[DATA PROVIDED Boundary: Start]
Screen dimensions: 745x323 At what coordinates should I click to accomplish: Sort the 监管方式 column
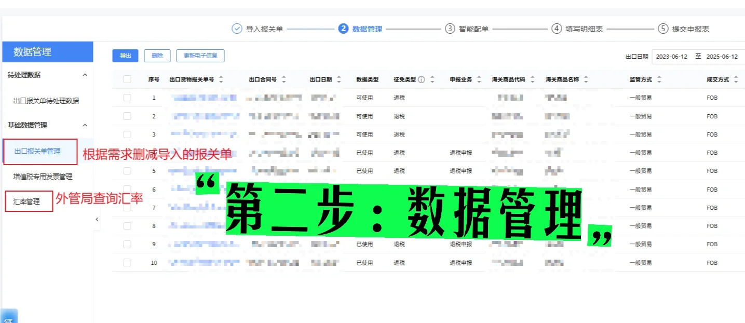pyautogui.click(x=660, y=79)
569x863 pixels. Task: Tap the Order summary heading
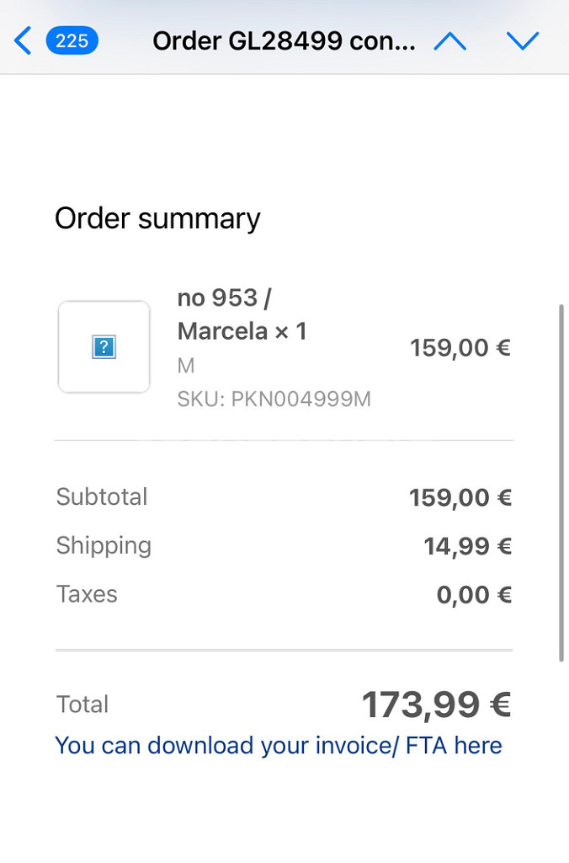tap(157, 218)
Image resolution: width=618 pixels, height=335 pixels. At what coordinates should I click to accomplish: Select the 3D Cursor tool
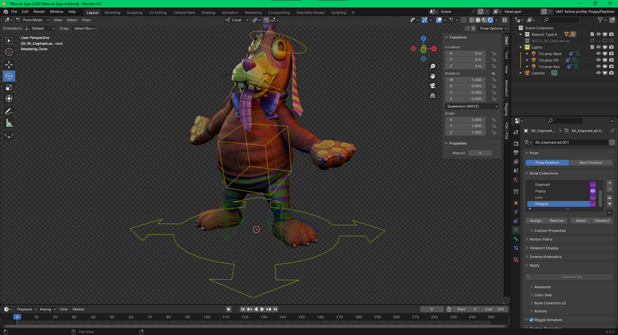coord(9,52)
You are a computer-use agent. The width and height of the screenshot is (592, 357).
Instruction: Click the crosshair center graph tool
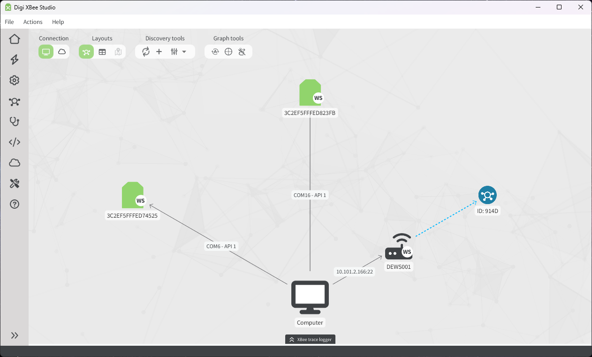[x=228, y=52]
[DATA PROVIDED Boundary: End]
EXERCISE DESCRIPTION:
Retype the data word for word and keep the pictures out of it.

TASK RESULT:
Screen dimensions: 745x323 At what coordinates should I click to accomplish: Sort the 监管方式 column
pyautogui.click(x=660, y=79)
569x863 pixels. Task: Tap the Order summary heading
tap(157, 218)
Image resolution: width=618 pixels, height=335 pixels. At what coordinates should I click to accomplish: Select the 3D Cursor tool
coord(9,52)
You are a computer-use agent. The width and height of the screenshot is (592, 357).
Instruction: Click the crosshair center graph tool
[x=228, y=52]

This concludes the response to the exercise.